Exercise -
Set down, please, exactly the lines below that run from the line with "Expand the context list via More..." to the line with "The image size is (900, 500).", both lines included.

[Start of Attachment]

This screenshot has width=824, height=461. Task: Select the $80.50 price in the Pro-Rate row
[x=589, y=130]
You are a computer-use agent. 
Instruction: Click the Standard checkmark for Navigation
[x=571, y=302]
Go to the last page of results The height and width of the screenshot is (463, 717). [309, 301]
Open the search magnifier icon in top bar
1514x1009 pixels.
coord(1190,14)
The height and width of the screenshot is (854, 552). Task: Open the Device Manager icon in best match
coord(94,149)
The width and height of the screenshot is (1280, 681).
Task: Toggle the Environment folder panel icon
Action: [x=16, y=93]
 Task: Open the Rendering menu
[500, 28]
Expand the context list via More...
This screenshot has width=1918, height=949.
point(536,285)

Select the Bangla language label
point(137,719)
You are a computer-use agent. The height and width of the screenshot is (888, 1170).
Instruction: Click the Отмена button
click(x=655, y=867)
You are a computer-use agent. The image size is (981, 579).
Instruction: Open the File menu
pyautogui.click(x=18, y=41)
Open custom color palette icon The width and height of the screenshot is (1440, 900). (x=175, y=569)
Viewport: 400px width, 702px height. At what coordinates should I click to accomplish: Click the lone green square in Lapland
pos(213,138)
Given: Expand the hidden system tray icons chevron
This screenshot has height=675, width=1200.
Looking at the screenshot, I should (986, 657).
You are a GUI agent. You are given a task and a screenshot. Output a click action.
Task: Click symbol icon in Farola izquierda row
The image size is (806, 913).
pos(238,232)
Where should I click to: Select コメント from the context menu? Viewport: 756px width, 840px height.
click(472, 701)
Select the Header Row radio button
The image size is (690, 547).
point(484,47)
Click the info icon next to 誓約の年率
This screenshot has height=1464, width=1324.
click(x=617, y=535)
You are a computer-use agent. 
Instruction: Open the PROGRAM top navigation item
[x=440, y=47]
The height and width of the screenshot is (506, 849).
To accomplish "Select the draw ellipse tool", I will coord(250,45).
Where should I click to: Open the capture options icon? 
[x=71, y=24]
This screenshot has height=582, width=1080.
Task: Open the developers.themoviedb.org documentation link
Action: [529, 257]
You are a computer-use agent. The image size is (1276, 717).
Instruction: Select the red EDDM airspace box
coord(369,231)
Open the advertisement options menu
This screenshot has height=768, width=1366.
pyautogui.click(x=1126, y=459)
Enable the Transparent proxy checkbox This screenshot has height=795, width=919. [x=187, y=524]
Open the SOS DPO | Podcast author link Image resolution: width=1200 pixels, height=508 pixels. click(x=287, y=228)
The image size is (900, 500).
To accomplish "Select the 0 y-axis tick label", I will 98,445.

[End of Attachment]

Completed task -
Expand the context list via More...
This screenshot has width=1918, height=949.
point(536,285)

Select the Bangla language label
point(137,719)
You are a computer-use agent. The height and width of the screenshot is (888, 1170).
Instruction: Click the Отмена button
click(x=655, y=867)
You are a computer-use agent. The image size is (981, 579).
Instruction: Open the File menu
pyautogui.click(x=18, y=41)
Open custom color palette icon The width and height of the screenshot is (1440, 900). (x=175, y=569)
Viewport: 400px width, 702px height. At what coordinates should I click to accomplish: Click the lone green square in Lapland
pos(213,138)
Given: Expand the hidden system tray icons chevron
This screenshot has height=675, width=1200.
Looking at the screenshot, I should (986, 657).
You are a GUI agent. You are given a task and a screenshot. Output a click action.
Task: Click symbol icon in Farola izquierda row
The image size is (806, 913).
pos(238,232)
Where should I click to: Select コメント from the context menu? Viewport: 756px width, 840px height.
click(472, 701)
Select the Header Row radio button
The image size is (690, 547).
point(484,47)
Click the info icon next to 誓約の年率
This screenshot has height=1464, width=1324.
click(x=617, y=535)
You are a computer-use agent. 
Instruction: Open the PROGRAM top navigation item
[x=440, y=47]
The height and width of the screenshot is (506, 849).
To accomplish "Select the draw ellipse tool", I will coord(250,45).
Where should I click to: Open the capture options icon? 
[x=71, y=24]
This screenshot has height=582, width=1080.
Task: Open the developers.themoviedb.org documentation link
Action: [529, 257]
You are a computer-use agent. The image size is (1276, 717).
Instruction: Select the red EDDM airspace box
coord(369,231)
Open the advertisement options menu
This screenshot has height=768, width=1366.
pyautogui.click(x=1126, y=459)
Enable the Transparent proxy checkbox This screenshot has height=795, width=919. [x=187, y=524]
Open the SOS DPO | Podcast author link Image resolution: width=1200 pixels, height=508 pixels. click(x=287, y=228)
The image size is (900, 500).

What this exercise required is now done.